[strongSwan] [strongSwan-users] When Tunnel mode Becomes Transport Mode

Martin Willi martin at strongswan.org
Fri Feb 20 14:52:40 CET 2015


Hi Daniel,

> [...] think of a typical Site-to-Site scenario where Subnets are
> protected by their respective gateways.
> 
> However, the expert told me that it is possible to use Transport Mode
> instead of Tunnel Mode for this scenario a well.

As the endpoints that communicate from within the subnets are different
from the gateways that apply encryption, usually tunnel mode is used.
This allows the gateways to communicate with their addresses, and hide
the endpoint addresses in encrypted tunnel mode packets.
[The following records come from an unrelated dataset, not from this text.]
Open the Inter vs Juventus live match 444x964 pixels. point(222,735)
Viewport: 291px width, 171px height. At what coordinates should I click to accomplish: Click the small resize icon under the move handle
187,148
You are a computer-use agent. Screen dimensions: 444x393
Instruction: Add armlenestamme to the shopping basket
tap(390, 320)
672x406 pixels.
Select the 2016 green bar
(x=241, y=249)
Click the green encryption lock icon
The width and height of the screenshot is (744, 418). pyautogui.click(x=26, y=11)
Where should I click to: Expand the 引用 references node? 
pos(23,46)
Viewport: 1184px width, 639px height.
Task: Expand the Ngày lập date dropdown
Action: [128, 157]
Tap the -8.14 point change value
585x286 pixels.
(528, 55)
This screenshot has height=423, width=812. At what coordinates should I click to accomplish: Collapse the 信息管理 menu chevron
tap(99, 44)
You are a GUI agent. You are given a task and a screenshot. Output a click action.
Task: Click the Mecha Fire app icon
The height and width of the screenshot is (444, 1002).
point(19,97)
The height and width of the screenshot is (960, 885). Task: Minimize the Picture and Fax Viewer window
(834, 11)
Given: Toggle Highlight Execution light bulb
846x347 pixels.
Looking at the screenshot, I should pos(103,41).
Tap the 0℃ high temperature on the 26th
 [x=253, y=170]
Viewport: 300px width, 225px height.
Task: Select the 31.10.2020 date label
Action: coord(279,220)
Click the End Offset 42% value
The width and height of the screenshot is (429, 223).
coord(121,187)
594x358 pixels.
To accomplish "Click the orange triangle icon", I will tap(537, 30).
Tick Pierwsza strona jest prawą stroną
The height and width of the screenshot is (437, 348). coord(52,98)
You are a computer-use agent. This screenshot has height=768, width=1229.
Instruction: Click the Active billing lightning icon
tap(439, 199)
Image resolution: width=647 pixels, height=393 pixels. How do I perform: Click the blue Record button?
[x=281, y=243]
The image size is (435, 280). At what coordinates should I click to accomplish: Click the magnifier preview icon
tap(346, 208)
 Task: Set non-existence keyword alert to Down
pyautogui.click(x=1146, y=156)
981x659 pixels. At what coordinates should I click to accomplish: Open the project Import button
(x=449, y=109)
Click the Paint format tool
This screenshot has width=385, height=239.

> For this Use Case to happen, the gateways must not encapsulate the entire
> IP packets (as Tunnel Mode does) but just need to do the routing task and
> cipher the data. It means that the gateways cipher the L4-7 data without
> changing the original IP header.

Theoretically this could work, where each gateway intercepts packets and
en/decrypts them as a man in the middle. So this would be some kind of
transparent inline encryption; if routing your subnets works outside of
these subnets, that could work.

With IKE(v2), however, the ESP packet addresses (both in tunnel and
transport mode) are implicitly the same addresses used for IKE
negotiation. This implies that you can't actually negotiate SAs from
your gateway for your inner subnet addresses, unless you mangle IKE
addresses as well (or do other tricks).

> 1. Have anyone seen this Use Case working before? If yes, How/Which
> implementation/hardware does so?

I didn't.

> 2. I know that Transport Mode is used for End-Point to End-Point
> communications where data plane is generated from/to end-points. But, Does
> StrongSwan support this kind of Site-to-Site communications in Transport
> Mode?

What we support in strongSwan is a transport-proxy mode for Mobile IPv6,
refer to the ipsec.conf manpage type keyword. It basically allows the
IKE daemon to use the Care-of-Address, but negotiate SAs for the Home
Address. Policy installation is up to a Mobile IP daemon, though. From
our NEWS:

> - Basic Mobile IPv6 support has been introduced, securing Binding Update
>   messages as well as tunneled traffic between Mobile Node and Home Agent.
>   The installpolicy=no option allows peaceful cooperation with a dominant
>   mip6d daemon and the new type=transport_proxy implements the special MIPv6
>   IPsec transport proxy mode where the IKEv2 daemon uses the Care-of-Address
>   but the IPsec SA is set up for the Home Address.